(RECORDS FOR THE EXERCISE):
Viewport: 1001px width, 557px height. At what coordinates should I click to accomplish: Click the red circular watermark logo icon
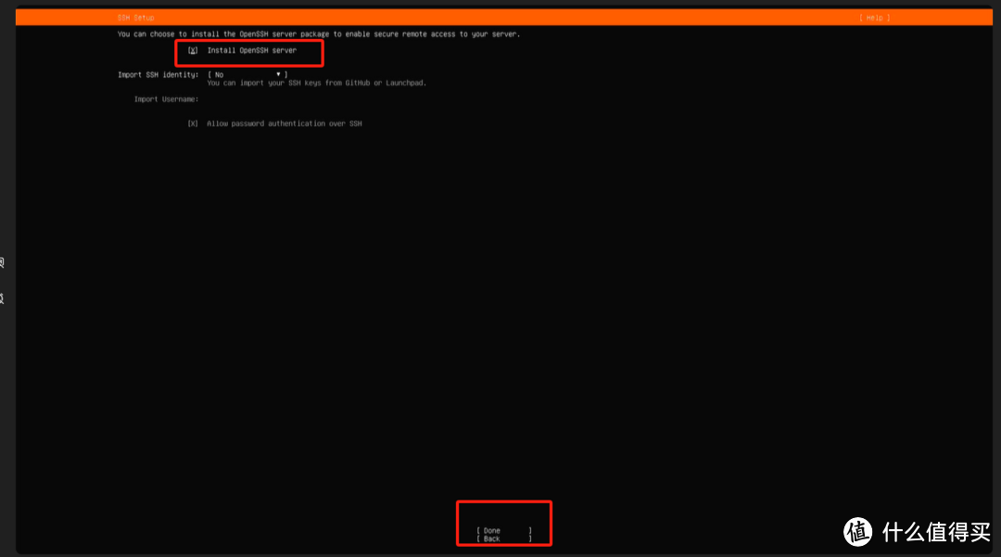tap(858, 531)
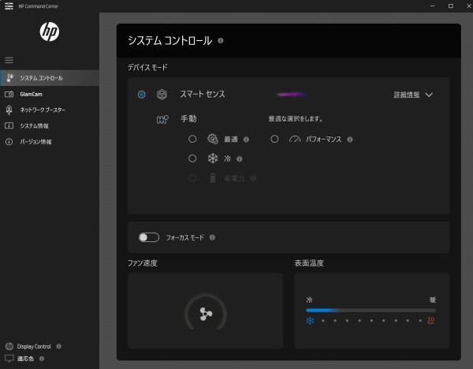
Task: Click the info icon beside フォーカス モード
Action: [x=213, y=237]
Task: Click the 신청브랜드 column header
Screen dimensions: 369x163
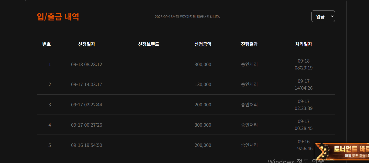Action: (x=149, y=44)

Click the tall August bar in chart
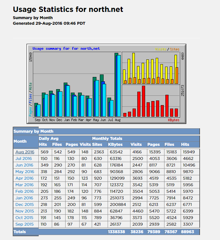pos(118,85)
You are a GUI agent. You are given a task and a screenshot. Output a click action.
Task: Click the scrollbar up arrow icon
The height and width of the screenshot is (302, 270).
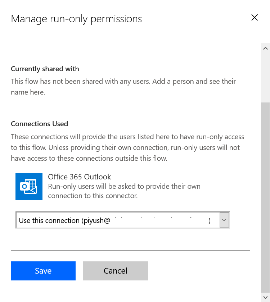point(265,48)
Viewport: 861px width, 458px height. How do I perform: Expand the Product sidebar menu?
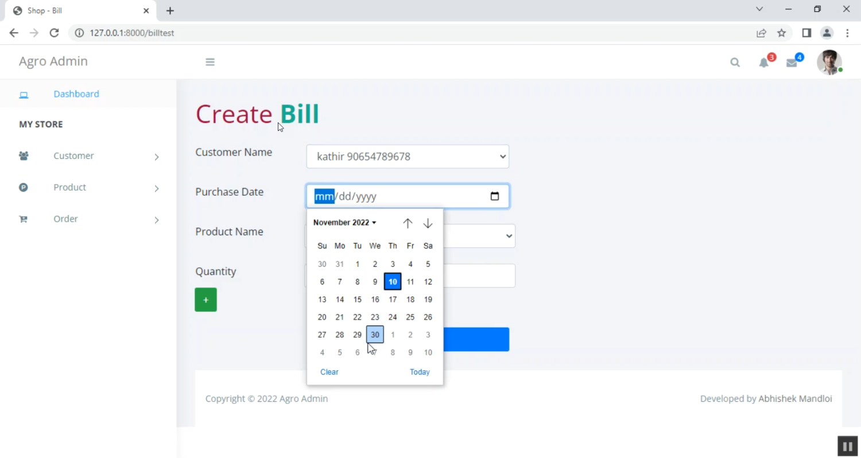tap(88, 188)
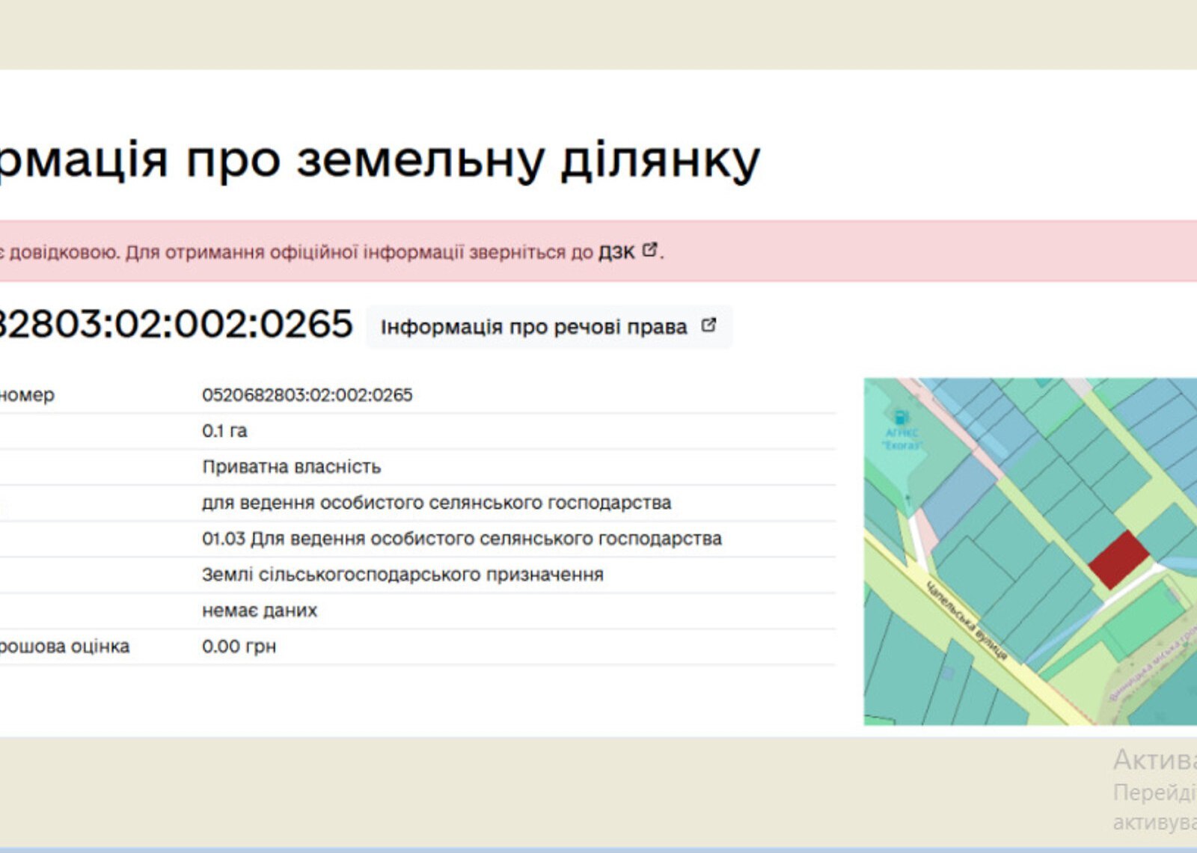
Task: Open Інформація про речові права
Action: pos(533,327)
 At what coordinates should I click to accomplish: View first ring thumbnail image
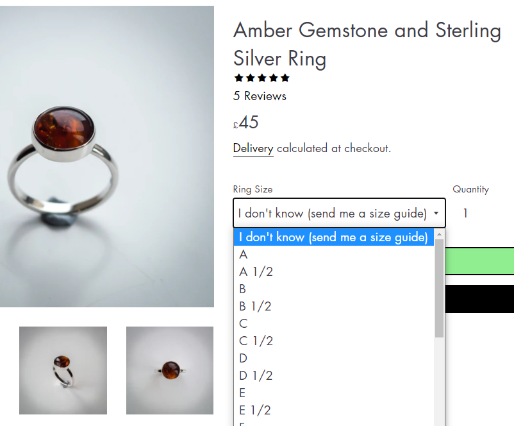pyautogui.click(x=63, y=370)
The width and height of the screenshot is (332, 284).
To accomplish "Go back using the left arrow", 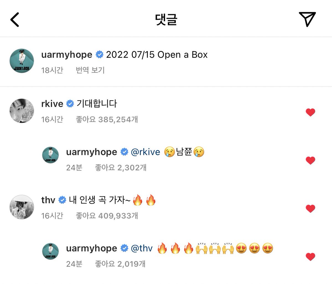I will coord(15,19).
---
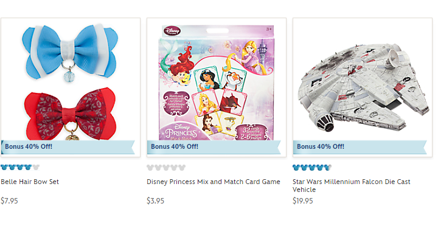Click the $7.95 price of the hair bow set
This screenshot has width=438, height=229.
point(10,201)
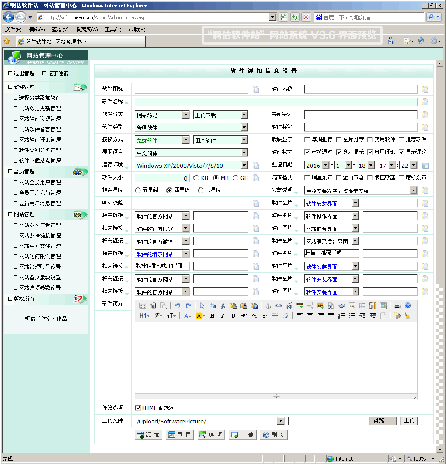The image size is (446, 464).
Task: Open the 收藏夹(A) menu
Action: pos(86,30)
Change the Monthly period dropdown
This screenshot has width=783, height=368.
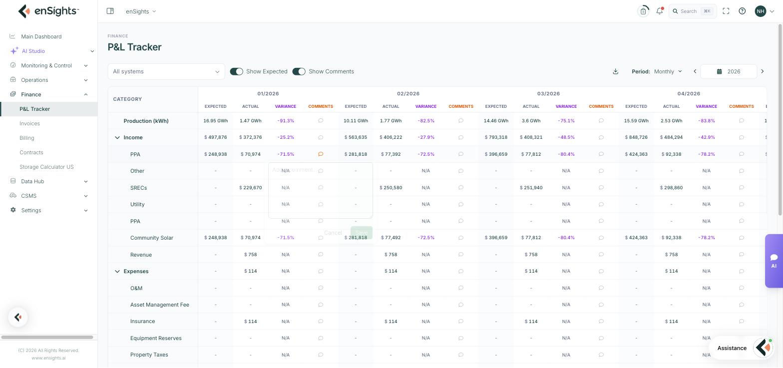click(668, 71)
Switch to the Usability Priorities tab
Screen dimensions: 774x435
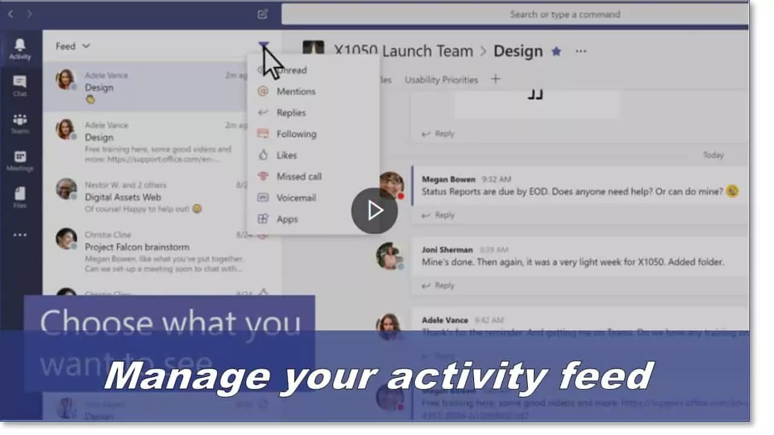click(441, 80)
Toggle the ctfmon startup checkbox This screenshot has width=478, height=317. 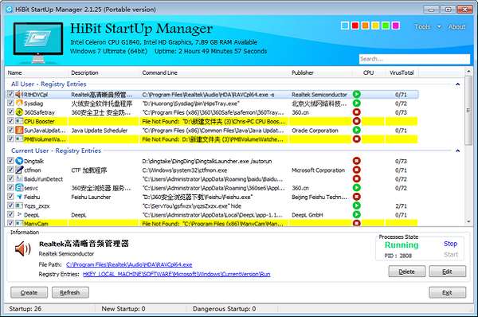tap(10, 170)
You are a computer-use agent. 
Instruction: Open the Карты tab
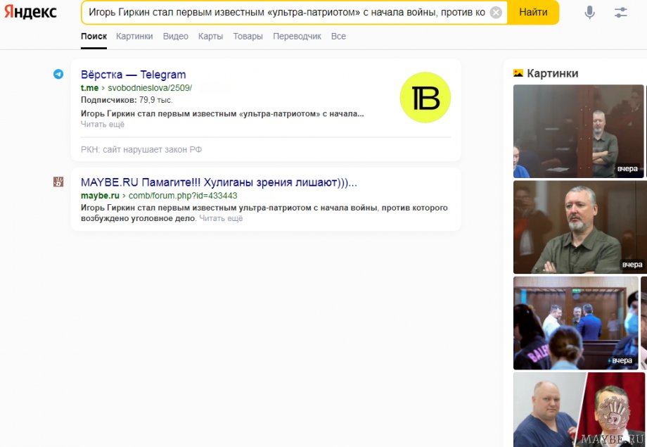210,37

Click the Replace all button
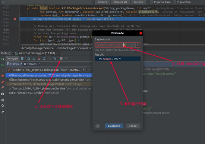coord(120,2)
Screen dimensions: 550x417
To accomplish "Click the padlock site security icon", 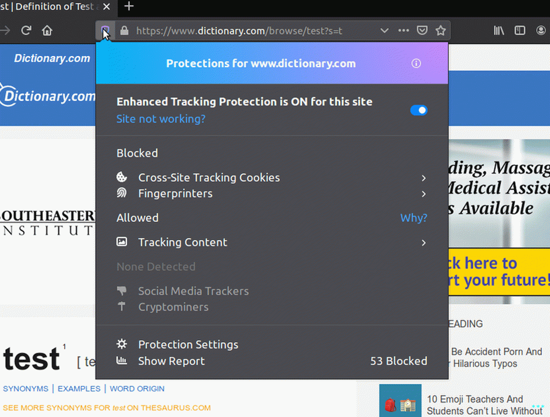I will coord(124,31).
==
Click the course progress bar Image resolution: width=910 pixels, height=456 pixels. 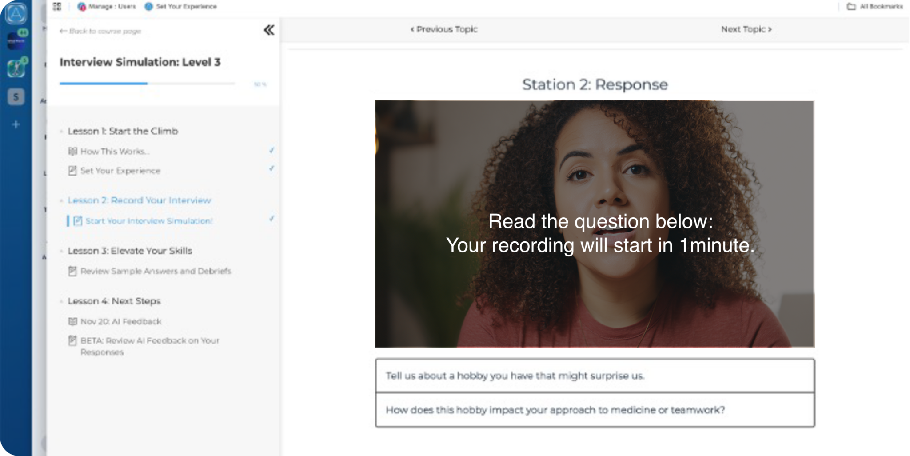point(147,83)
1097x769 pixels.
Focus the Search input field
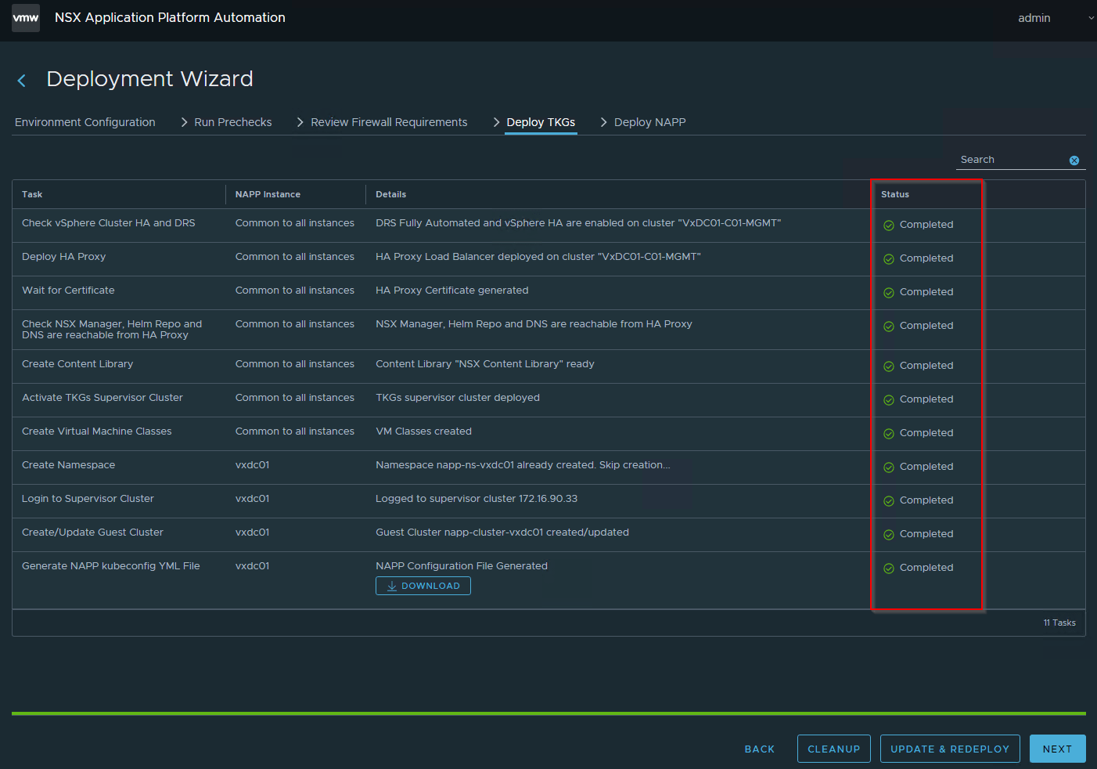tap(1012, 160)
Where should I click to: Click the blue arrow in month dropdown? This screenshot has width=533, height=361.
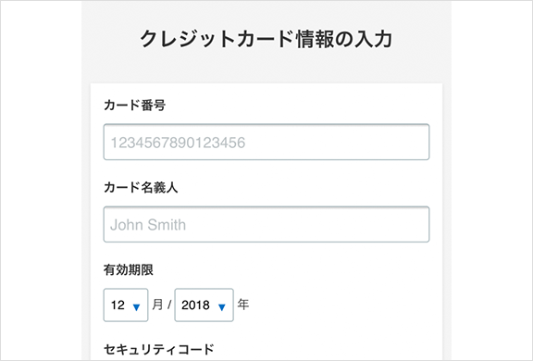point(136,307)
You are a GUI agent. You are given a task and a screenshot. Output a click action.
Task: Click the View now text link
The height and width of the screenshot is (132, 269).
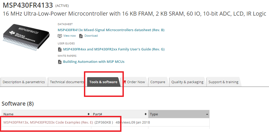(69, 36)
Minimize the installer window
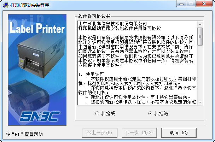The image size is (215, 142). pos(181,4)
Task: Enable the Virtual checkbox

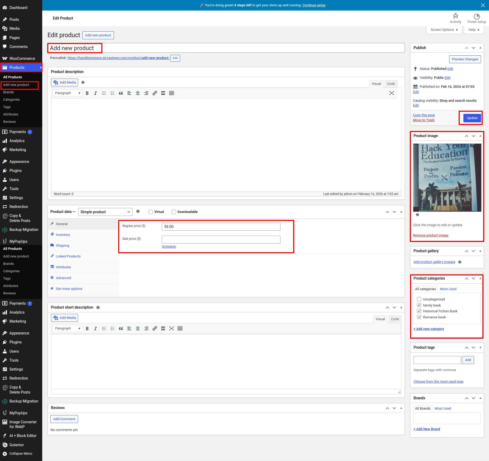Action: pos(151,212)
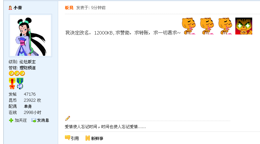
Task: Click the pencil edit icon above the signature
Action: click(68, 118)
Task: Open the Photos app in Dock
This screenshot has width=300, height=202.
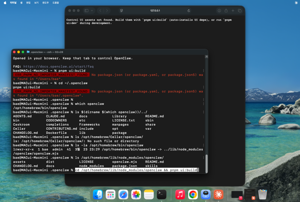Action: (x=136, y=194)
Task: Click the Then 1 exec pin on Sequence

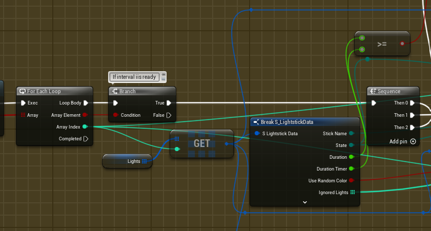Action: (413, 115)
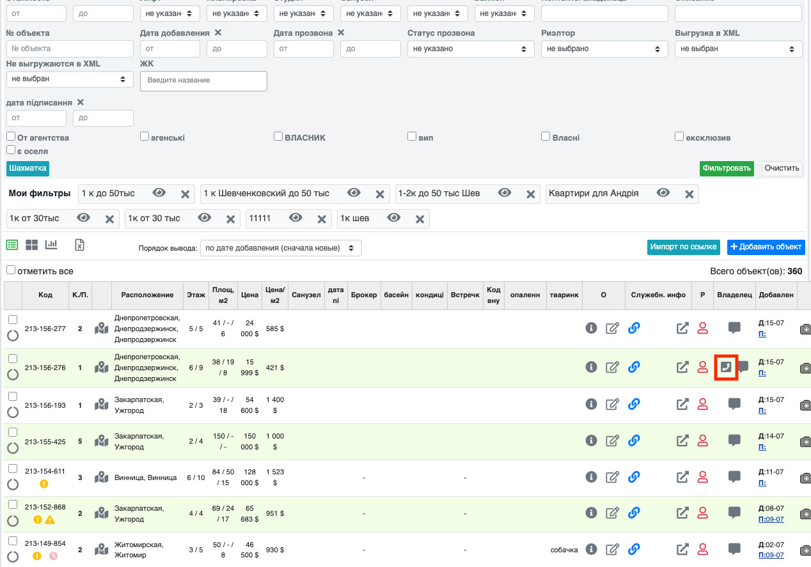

(WORK INSTRUCTION): All that is wanted is the lines above between the one containing "1097x769 pixels." and the one containing "Task: Click the View now text link", inclusive, restated word for word, with pictures omitted.

(TASK SOLUTION):
1097x769 pixels.
Focus the Search input field
tap(1012, 160)
Where should I click to: Click the blue arrow in month dropdown? This screenshot has width=533, height=361.
point(136,307)
You are a GUI agent. You are given a task and a screenshot. Output a click action.
Task: Click the View now text link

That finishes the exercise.